• _INSTRUÇÕES DO EXERCÍCIO_:
[1] Liste todos os verbos da citação atribuída a Franzen na última frase do texto sobre Ulisses.
[2] Continue o texto sobre Ulisses logo depois da última frase.

• _TRECHO DO TEXTO_:

Quem apontou o lado negativo de Ulisses, além de Franzen e muitos outros, foi o crítico espanhol José Maria Valverde, para quem a overdose de referências do romance criou um “puzzle acadêmico, mera alegoria histórico-cultural, em vez de obra de carne e osso”.

Fiquei também me perguntando se Ulisses não deixou um modelo de blefe para escritores fracos no quesito carne e osso: estilhace a trama, exagere o fluxo de consciência, entupa as páginas de charadas cult e a qualidade do que você finalmente afirmar vai contar menos. Muita energia antes usada para escrever grandes romances realistas, como os de Flaubert ou Balzac, passou a ser gasta em experimentos narrativos do modernismo (do qual Ulisses é uma das pedras angulares) e do pós-modernismo. É a “estética da dificuldade”, orgulhosa, como disse Franzen, de “irritar, forçar, desafiar, subverter ou marcar” o leitor.

• _DADOS FORNECIDOS_:
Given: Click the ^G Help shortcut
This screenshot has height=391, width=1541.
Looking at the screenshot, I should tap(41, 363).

--

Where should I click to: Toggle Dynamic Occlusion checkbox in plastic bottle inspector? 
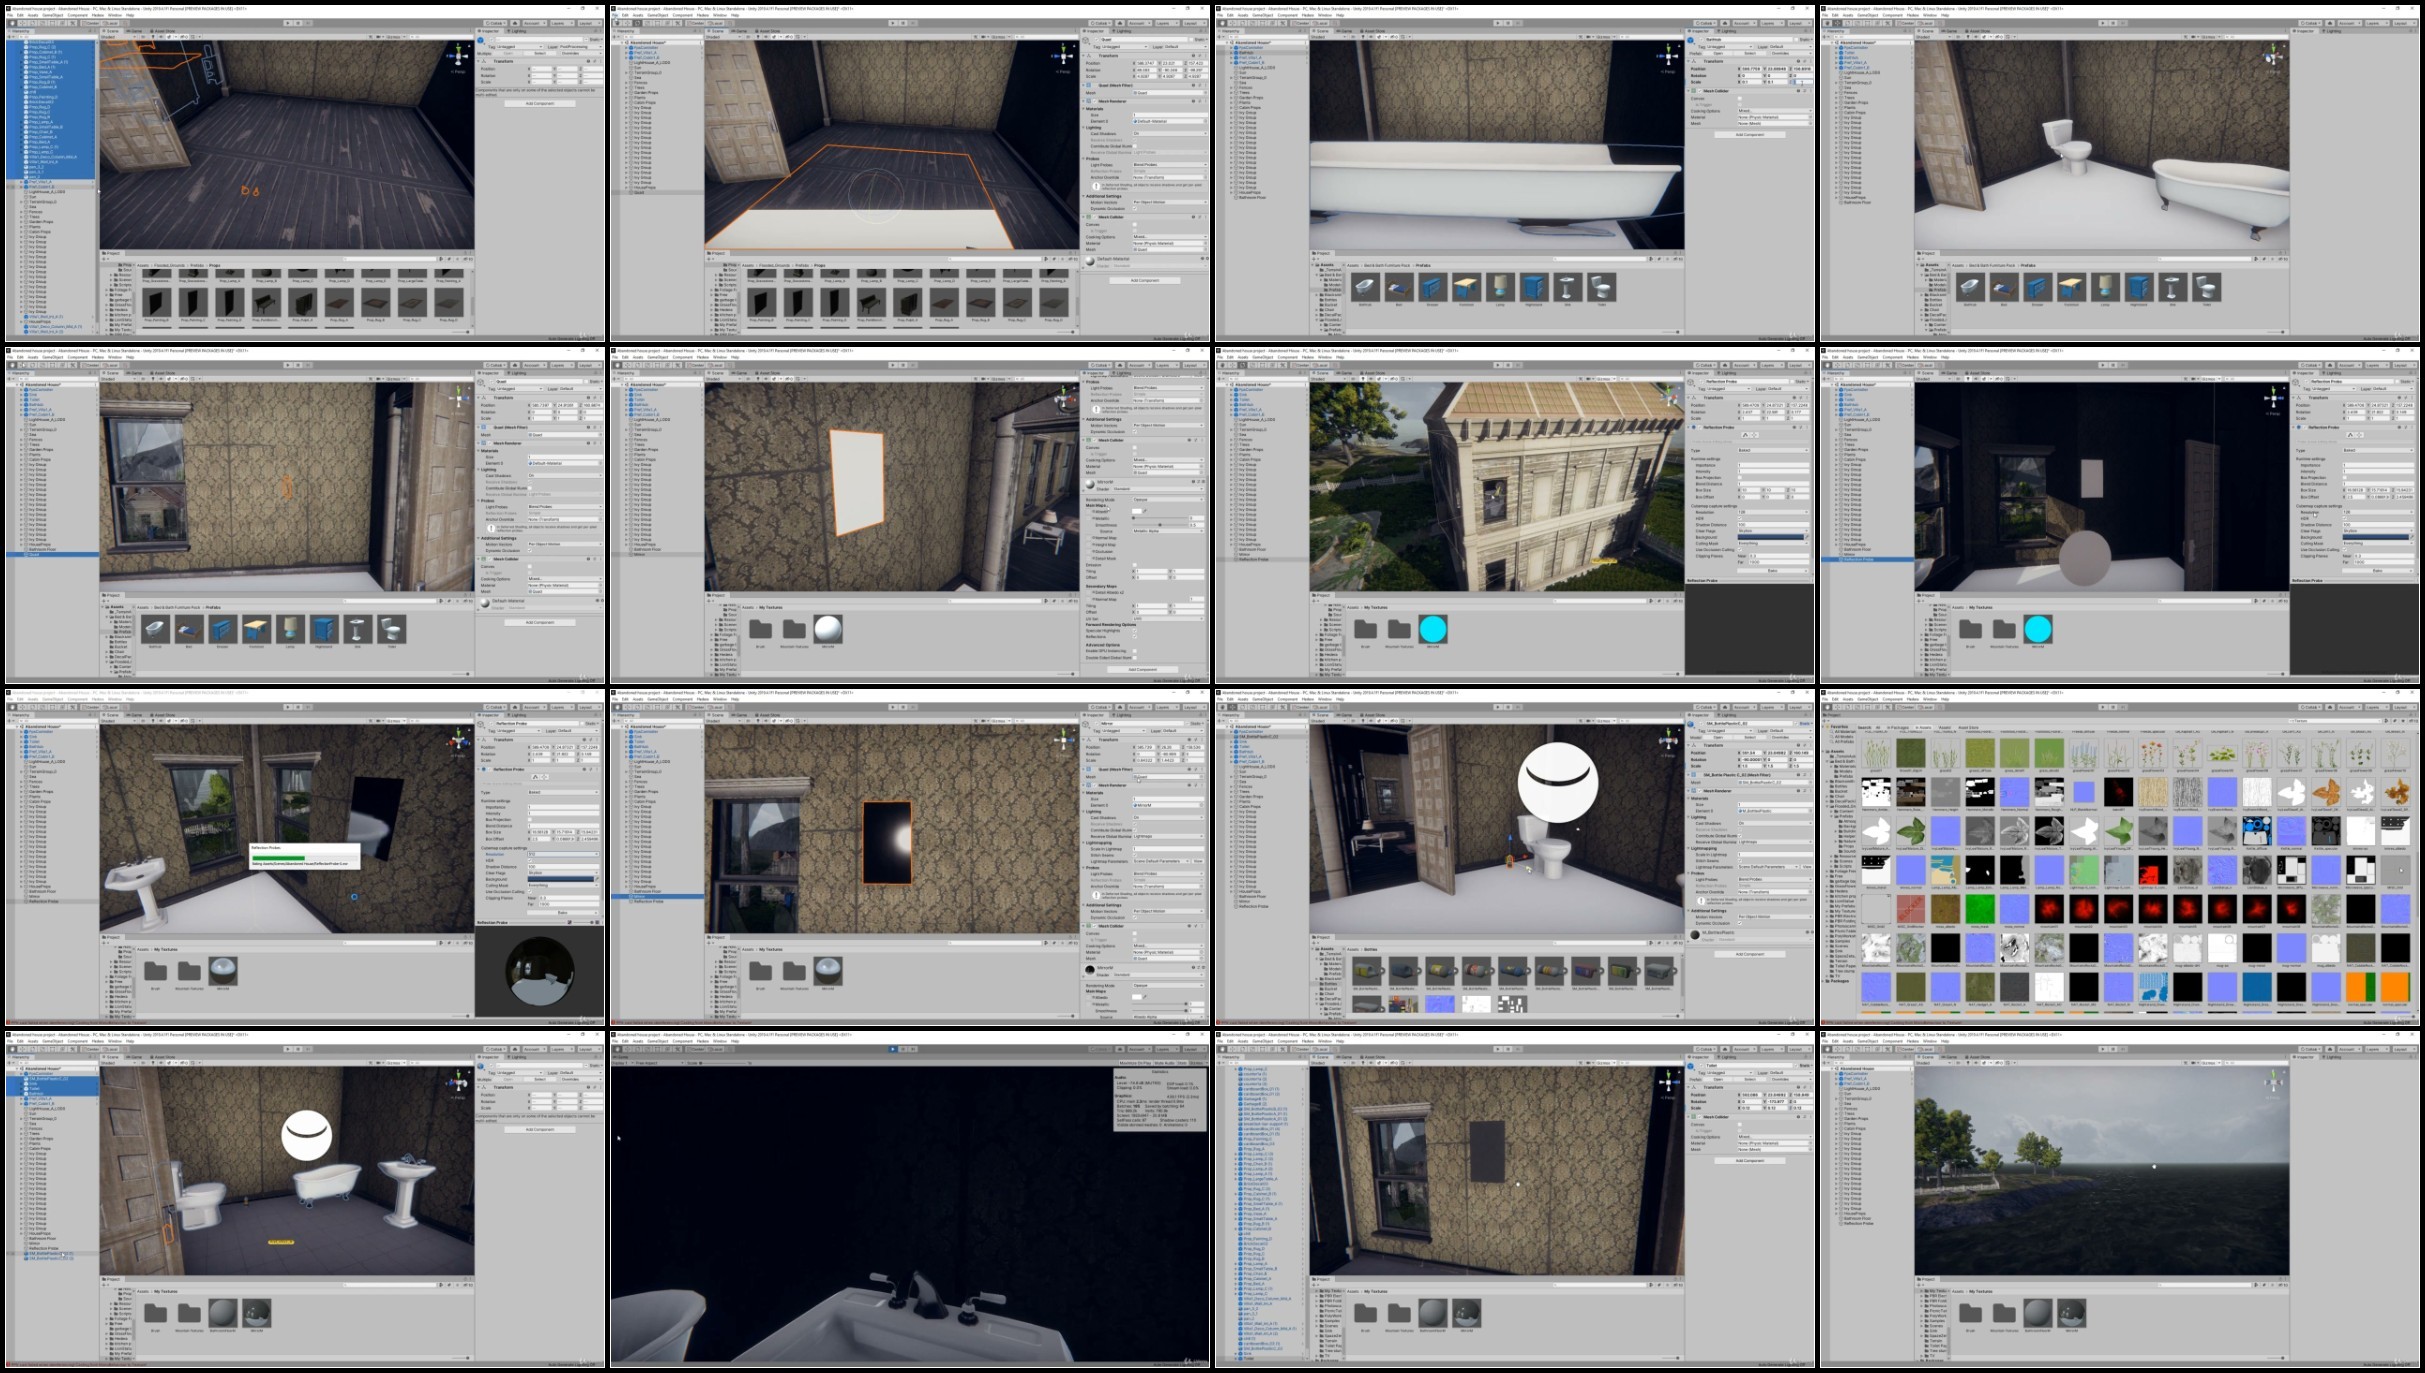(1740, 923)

--

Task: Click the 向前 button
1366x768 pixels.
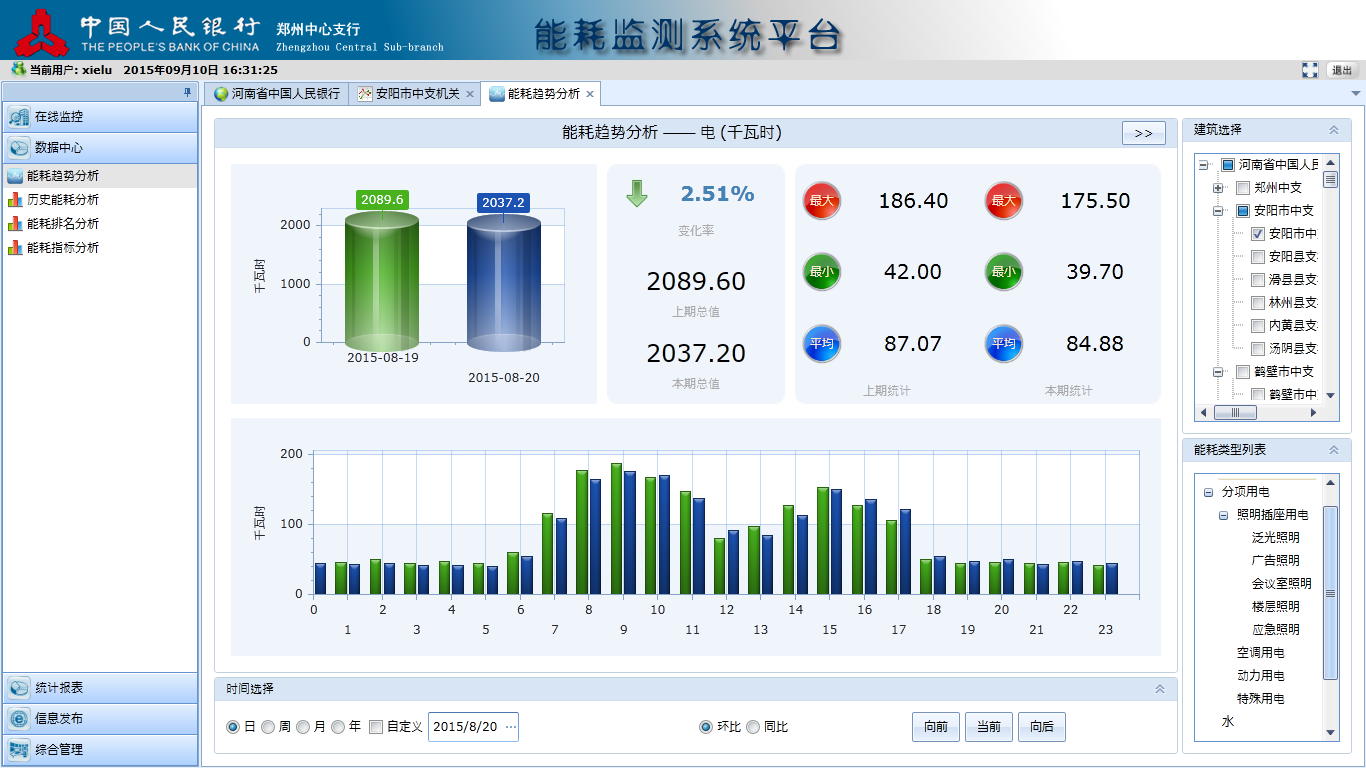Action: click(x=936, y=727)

• _RESPOSTAS POR TAREFA_:
[1] irritar, forçar, desafiar, subverter, marcar

[2]
Claro que os experimentos também significaram avanços indispensáveis, mas chegamos em um ponto esquisito. Por exemplo: no artigo Mr. Difficult, Jonathan Franzen ironiza os amantes dos livros com forma intrincada, desses que terminamos como Gabrielle Andersen em 1984. Em resposta, um adepto do pós-modernismo disse que “não se importa de ser torturado”. É assim fetichista essa gente, que confunde dificuldade de forma com profundidade de conteúdo. Aí chegamos. Felizmente, daí estamos escapando, com romances, como os do próprio Franzen, vendendo infinitamente mais que o dos seus detratores.